Finding a Form, William Gass
My god. William Gass is a genius. I mean really. From his first few essays where he discusses philosophers and philosophy, but from a distinctly literary standpoint (though he's trained in philosophy), to his essays celebrating so many other authors, I was impressed. And the last few essays, "The Story of the State of Nature," "The Baby or the Botticelli," and "The Book as a Container of Consciousness" just made me gasp from the awe of it all.
Deadly Sins, New York Times Book Review
A series of essays by authors including Thomas Pynchon and John Updike. I especially liked Mary Gordon's take on anger.
Further Cuttings from Cruiskeen Lawn, Flann O'Brien
I had no idea what was going on for almost all the book. Teaches me to read cuttings from a newspaper columnist (just because I like his fiction) when I have no idea of the nuances of Irish events during that time.
When You Ride Alone, You Ride with Bin Laden, Bill Maher
Christmas gift from Amy. Hilarious in some part, insightful and incisive in other parts (mostly in re: conservation and sucking it up), wrong in others (mostly his lack of understanding in re: what it's like to be a minority group). Funny fake posters.

periodicals

The Believer 9
A small recap. Tom Bissell had an amusing (though all-too-worrisome, given my situation) article on how-to-write books. Jim Shepard's comparison of The Pianist and Schindler's List was pretty insightful. Amy Benfer's article on Sweet Valley High novels makes me realize how far the gap is between my girlhood and others'. Michael Atkinson's bit on literary hoaxes was fun. Carl Elliott's essay on bioethics was great. And Jim Crace's interview was surprisingly fresh.
The Believer 8
The interesting bits included Gustav Peebles' essay on Christian utopian socialism and Smallville, the essay on Camp Trans by Michelle Tea, Dave Eggers' interview with David Foster Wallace (covering topics such as politics, democratic participation, and the value of disciplinary cross-communication), and Sissela Bok's discussions about the philosophy and ethics of lying. I really want to read Bok's stuff now, by the way.

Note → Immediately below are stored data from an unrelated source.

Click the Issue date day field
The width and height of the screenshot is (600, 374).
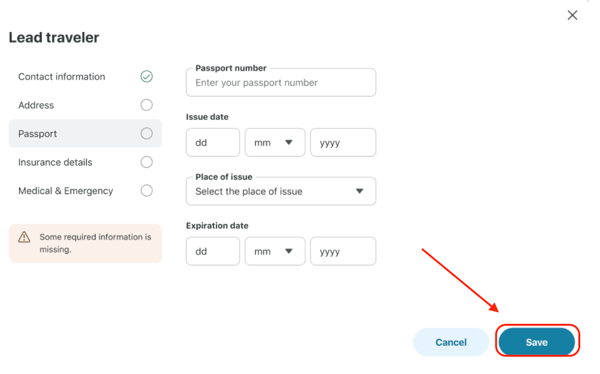coord(213,143)
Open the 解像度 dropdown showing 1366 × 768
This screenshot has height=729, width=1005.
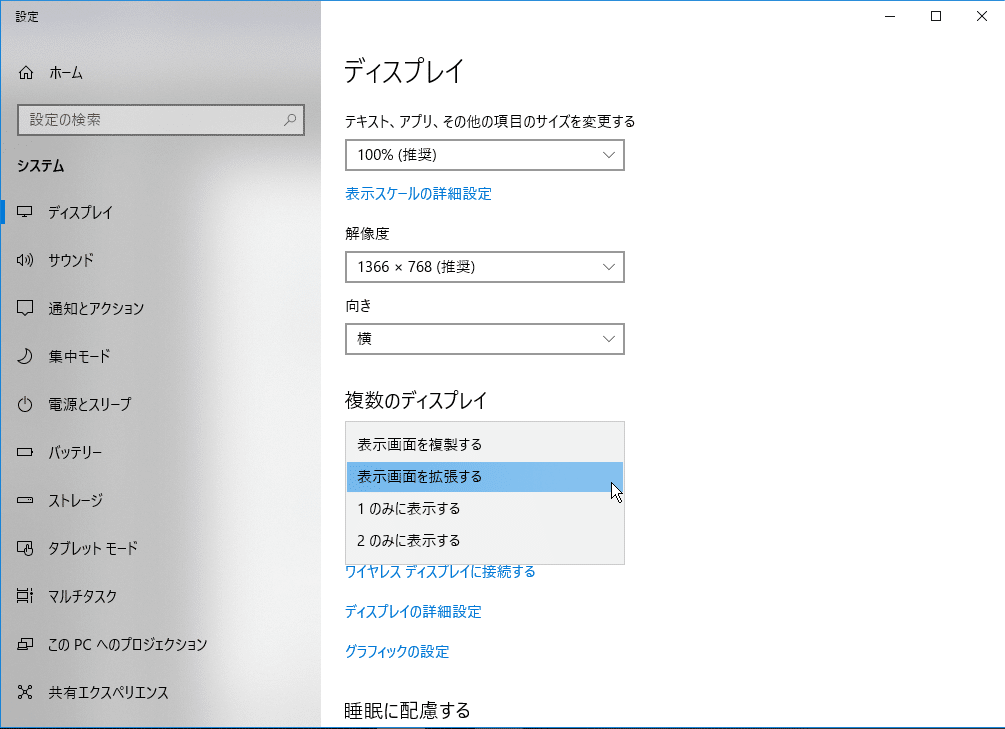coord(484,267)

The Green Bag, Vol. 7, No. 1 (Autumn 2003)
My favorite articles: Thomas C. Goldstein's "Supreme Court Rules" (enlightening), Gregory F. Jacob's "The 25th Amendment" (fun, but would've been more fun if I'd known anything about the television shows he was discussing), Theodore B. Olson's "Remembering Marbury" (really well-written), and John V. Orth's "The Rule in Shelly's Case" (which, alas, made me recall how much I've forgotten from property class).
The Green Bag, Vol. 6, No. 4 (Summer 2003)
Vikram Amar's "The New 'New Federalism'" was a pretty enlightening read (hmm, I hadn't read Guillen at all), as was Erwin Chemerinsky's "October Term 2003". And Brian Leiter's "Law School Observer" and Erik Jensen's "Taxation of Beards" were hilarious. Also the review of O'Connor's book, Lazy B, makes the book look intriguing.
The Green Bag, Vol. 6, No. 3 (Spring 2003)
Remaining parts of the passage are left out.